Data entries
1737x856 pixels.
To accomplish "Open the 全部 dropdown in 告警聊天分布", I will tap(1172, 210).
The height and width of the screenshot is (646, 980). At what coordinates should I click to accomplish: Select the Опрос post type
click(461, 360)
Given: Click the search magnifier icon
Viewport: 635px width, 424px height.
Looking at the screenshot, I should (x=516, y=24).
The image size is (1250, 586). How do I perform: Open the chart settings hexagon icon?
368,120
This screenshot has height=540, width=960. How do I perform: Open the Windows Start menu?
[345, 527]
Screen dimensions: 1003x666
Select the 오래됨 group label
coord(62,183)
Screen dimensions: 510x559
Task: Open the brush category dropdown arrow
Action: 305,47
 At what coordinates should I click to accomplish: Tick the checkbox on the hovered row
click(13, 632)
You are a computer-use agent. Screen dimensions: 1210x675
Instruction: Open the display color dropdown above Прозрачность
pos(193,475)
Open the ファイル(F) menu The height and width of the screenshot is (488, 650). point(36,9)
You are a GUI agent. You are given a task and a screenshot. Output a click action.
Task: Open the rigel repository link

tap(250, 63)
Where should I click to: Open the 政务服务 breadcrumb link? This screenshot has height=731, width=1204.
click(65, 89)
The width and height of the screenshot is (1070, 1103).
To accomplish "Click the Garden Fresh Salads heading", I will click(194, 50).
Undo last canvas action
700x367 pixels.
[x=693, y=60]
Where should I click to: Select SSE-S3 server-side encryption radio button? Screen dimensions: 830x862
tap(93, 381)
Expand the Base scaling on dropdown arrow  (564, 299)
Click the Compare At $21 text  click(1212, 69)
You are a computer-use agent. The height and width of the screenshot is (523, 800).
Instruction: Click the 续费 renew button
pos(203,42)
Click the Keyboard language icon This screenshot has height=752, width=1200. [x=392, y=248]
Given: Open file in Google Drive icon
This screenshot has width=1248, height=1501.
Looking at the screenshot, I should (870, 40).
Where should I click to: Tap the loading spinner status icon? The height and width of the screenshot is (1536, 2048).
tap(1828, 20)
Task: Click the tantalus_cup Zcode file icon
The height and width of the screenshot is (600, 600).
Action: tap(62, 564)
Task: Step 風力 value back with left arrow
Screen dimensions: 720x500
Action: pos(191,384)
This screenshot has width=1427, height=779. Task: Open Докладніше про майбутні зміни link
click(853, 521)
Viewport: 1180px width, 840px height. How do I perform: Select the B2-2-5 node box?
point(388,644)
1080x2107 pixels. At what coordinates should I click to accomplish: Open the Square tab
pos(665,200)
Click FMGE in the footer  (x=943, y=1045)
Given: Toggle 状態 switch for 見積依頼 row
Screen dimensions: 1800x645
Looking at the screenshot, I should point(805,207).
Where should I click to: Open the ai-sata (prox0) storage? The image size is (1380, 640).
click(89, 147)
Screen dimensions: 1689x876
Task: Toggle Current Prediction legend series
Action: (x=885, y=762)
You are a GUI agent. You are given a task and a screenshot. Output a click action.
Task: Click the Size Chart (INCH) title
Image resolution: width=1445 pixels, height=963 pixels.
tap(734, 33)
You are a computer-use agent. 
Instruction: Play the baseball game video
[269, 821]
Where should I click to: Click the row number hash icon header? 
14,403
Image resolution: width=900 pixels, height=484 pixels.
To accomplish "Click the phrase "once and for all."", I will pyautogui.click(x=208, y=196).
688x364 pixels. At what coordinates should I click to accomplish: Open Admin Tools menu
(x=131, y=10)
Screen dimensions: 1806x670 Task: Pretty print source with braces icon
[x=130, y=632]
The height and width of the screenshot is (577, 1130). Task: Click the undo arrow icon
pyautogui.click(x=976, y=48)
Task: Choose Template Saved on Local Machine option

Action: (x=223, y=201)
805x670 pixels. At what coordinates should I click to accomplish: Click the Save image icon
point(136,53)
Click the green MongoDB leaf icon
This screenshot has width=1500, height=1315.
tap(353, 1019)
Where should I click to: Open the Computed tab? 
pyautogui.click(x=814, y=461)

- [Instructions to follow] Return only the lines of the records in which the string "will" appears.

- [Answer section]
To accomplish "Open the 全部 dropdown in 告警聊天分布", I will tap(1172, 210).
To accomplish "Click the Garden Fresh Salads heading", I will click(194, 50).
To accomplish "Click the phrase "once and for all."", I will pyautogui.click(x=208, y=196).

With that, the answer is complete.